[Given request]:
Reproduce the solar subsidy article between "The Victorian Government has" and "more rooftop solar.", inclusive, swapping "Solar Homes Program" for "Solar Homes Scheme".

[Quoted passage]:
..........

More Victorian homes eligible for solar subsidies

The Victorian Government has lifted the combined household income threshold for the Solar Homes Program from $180,000 per year to $210,000 per year to encourage more rooftop solar.

The income limit for households to access rooftop solar subsidies in Victoria is going up, effectively immediately, as income growth over the last five years has pushed many families above the maximum threshold.

The combined household income threshold for the Solar Homes Program is rising from $180,000 per year to $210,000 per year.

The original figure was set in 2018, which the government says meant some 85 per cent of Victorian households were eligible for the $1400 rebate. Today that number has fallen to 82 per cent.

The income maximum boosts the number of people able to access the subsidy back up to the 2018 level, says energy minister Lily D’Ambrosio.

“We’re opening up these grants to 10,000 more households, supporting more Victorians than ever before to transition their homes to running on cheap, renewable energy and paving the way for increasing home electrification,” D’Ambrosio said in a statement.

“To achieve our nation-leading renewable energy target of 95 per cent by 2035, we’re helping Victorian households transition to running on renewable energy.”

Environment Victoria spokeswoman Bonya Lipski says they wholehearted support the move, but more action is needed to prevent the most vulnerable from being left behind.

“There needs to be so much more. There is so much work to be done to shift folks off gas, particularly where the barriers are huge for folks that don’t own their own home and don’t earn huge amounts of money,” she told One Step Off The Grid.

These could include interest free loans or other types of financial packages that make it easier for people to switch appliances and away from gas, and avoid creating a two-class society where Victoria’s poorest households are left behind.

For renters, the situation is trickier but still possible.

“There needs to be a carrot and a stick approach for landlords. The Victorian government already does have incentives available for landlords to pick up right now,” she says.

“But we also need to see the introduction of mandatory energy efficiency standards and appliances in rentals with a cut off date for when those things need to be completed, so landlords can get the benefits of the programs that exist and increase household efficiency standards.”

Kissing gas goodbye

It was the first state to ban new gas connections, in July, following the ACT’s landmark move a month earlier.

..........

[Record excerpts]:

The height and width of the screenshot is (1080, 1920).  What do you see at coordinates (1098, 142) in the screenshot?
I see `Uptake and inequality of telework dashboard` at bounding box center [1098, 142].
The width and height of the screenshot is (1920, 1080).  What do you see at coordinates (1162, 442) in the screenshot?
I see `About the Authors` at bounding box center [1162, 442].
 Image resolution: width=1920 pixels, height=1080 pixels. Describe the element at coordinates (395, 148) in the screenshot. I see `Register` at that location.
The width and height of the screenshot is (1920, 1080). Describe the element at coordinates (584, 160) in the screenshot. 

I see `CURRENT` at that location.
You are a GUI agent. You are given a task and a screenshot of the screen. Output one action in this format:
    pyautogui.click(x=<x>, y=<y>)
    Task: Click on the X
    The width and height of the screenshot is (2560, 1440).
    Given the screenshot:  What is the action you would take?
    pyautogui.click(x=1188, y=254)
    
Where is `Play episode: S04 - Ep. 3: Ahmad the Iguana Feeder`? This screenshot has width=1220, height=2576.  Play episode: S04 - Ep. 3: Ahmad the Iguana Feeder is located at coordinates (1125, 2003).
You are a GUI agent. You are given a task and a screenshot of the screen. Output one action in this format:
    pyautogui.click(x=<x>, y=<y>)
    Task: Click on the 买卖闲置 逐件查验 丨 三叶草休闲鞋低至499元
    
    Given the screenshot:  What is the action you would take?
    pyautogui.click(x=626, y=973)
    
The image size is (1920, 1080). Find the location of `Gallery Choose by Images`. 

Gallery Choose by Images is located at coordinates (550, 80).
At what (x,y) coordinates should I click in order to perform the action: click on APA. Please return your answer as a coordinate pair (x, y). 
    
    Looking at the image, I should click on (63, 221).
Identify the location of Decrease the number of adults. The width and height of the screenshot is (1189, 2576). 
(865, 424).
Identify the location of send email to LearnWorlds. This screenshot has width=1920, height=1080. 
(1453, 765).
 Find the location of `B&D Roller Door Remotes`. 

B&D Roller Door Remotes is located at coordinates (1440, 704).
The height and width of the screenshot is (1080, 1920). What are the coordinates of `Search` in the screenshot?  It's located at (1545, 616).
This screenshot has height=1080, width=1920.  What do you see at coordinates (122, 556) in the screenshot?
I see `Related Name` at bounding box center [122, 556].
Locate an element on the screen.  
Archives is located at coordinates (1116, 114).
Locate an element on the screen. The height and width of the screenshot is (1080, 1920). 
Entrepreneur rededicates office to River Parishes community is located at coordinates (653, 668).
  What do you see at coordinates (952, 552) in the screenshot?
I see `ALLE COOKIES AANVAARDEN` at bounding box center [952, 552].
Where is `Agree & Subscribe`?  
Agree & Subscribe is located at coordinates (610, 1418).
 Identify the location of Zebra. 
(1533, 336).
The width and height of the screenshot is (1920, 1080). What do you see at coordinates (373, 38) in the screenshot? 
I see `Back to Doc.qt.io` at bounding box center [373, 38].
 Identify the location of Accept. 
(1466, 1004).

..........

[Answer]:
The Victorian Government has lifted the combined household income threshold for the Solar Homes Scheme from $180,000 per year to $210,000 per year to encourage more rooftop solar.